Disappointed that the Tonopah area didn’t get the heavy snow other regional communities to the north received? Blame the Sierra Nevada mountain range.
Happy that Tonopah escaped the heavy snow? Thank the Sierra.
And whether you’re looking for more heavy snow, hoping it won’t happen soon or don’t care either way? Stay tuned.
That’s what weather experts are saying about the Jan. 7-13 atmospheric river. It brought heavy snow, rain, flooding, strong winds, ice, power and utility outages, depending on the time and location, to communities in Washoe, Storey, Lyon and Mineral counties and Carson City.
“The snowfall was so significant that we had a declaration of emergency by the governor,” National Weather Service meteorologist Steve Hannah said, referring to Nevada Gov. Brian Sandoval. “It was really a significant (weather) event.”
Tonopah and nearby towns escaped the worst.
“The Sierra Nevada mountains blocked a lot of the moisture,” Hannah said. “Not a lot of moisture was able to get across and affect your area.”
“Another reason is the track of the system kind of kept most of the moisture to the north of your area,” he added. “The reason Reno got hit quite a bit is because the moisture was spilling over.”

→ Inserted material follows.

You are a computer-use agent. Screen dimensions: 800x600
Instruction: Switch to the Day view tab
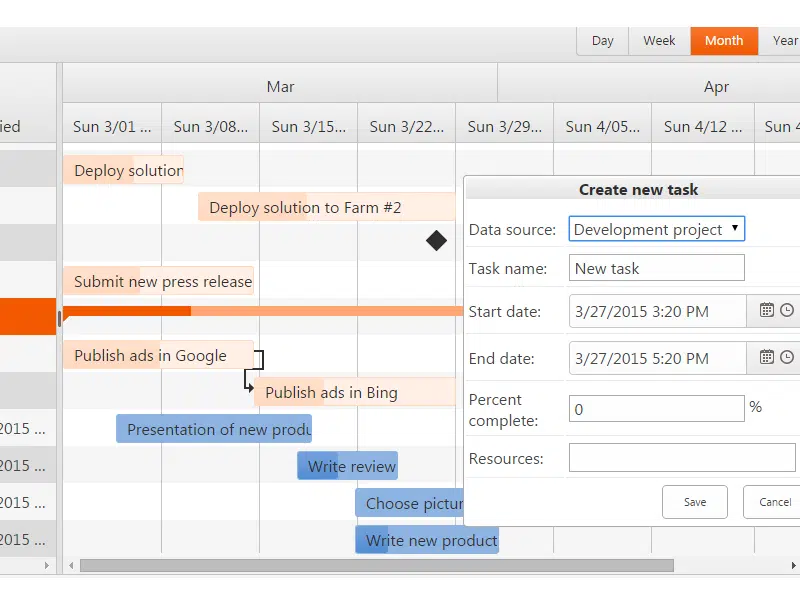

The latest round, Jan. 12-13, brought about 2 inches of snow to both Tonopah and Goldfield. No official reading was taken in Round Mountain, but a Times-Bonanza reader reports almost 6 inches fell there. Higher elevations around the region received more.
Fog or freezing fog also are occurring or forecast into this week.
Tracking the storm
The storm was so strong that the Nevada National Guard was called upon to bring fresh water to the tribal area near Sutcliffe and to help clear snow in Storey County, including in historic Virginia City.
The storm was tracked early in the week with projections of up to 7 inches of snow for Tonopah.
“That one came down the West Coast, went through the Reno area and moved to the south,” Hannah said. “It was impacting the entire region from California to western Nevada as it moved south.”
The storm, however, lost moisture, as it moved over the Sierra into central Nevada and Tonopah.
“To get snowfall, since you lost the moisture when it went across the mountains, there is less moisture in the air when it reaches your region,” Hannah said. “So it’s that much harder to get more precipitation out of it via snow or rain.”
Prior to the storm, a Winter Weather Advisory had been issued for Tonopah and northern Nye County.
“In this case, quite a bit of moisture hit the mountains,” Hannah said. “It snowed significantly on the Sierra Nevada, but not as much moisture as we thought made into your area so it did not get as much precipitation for your region.”
To the south, Mount Charleston received close to 20 inches. “We’re talking about 7,000 feet in elevation up there,” weather service meteorologist Reid Wolcott said of that measuring point. “The actual peak is up near 12,000 feet.”
As late January approaches, forecasters were keeping an eye on storms due to arrive late the week of Jan. 16-22.
Between 3 and 7 inches of additional snow was a possibility for Tonopah by Jan. 20 with higher accumulations of 6 inches to close to a foot possible in the mountains. A Winter Weather Advisory was in place.
“It looks like we’re going to have a series of atmospheric rivers coming to the West Coast again so we could see more accumulation of snow and rain, and it looks like it will have that pattern for the rest of the month,” Hannah said.
Meteorologists were monitoring whether some moisture from the south would further affect the Tonopah region.
If the southerly flow occurs, “Tonopah might be a little more favorable for getting some snow,” Hannah said. “But it’s hard to say at this time because the systems will evolve as time moves on, which would drastically impact where all of the moisture comes from.”
“With the terrain that we have here, a shift in wind direction can mean you’re getting precipitation or none at all,” he added.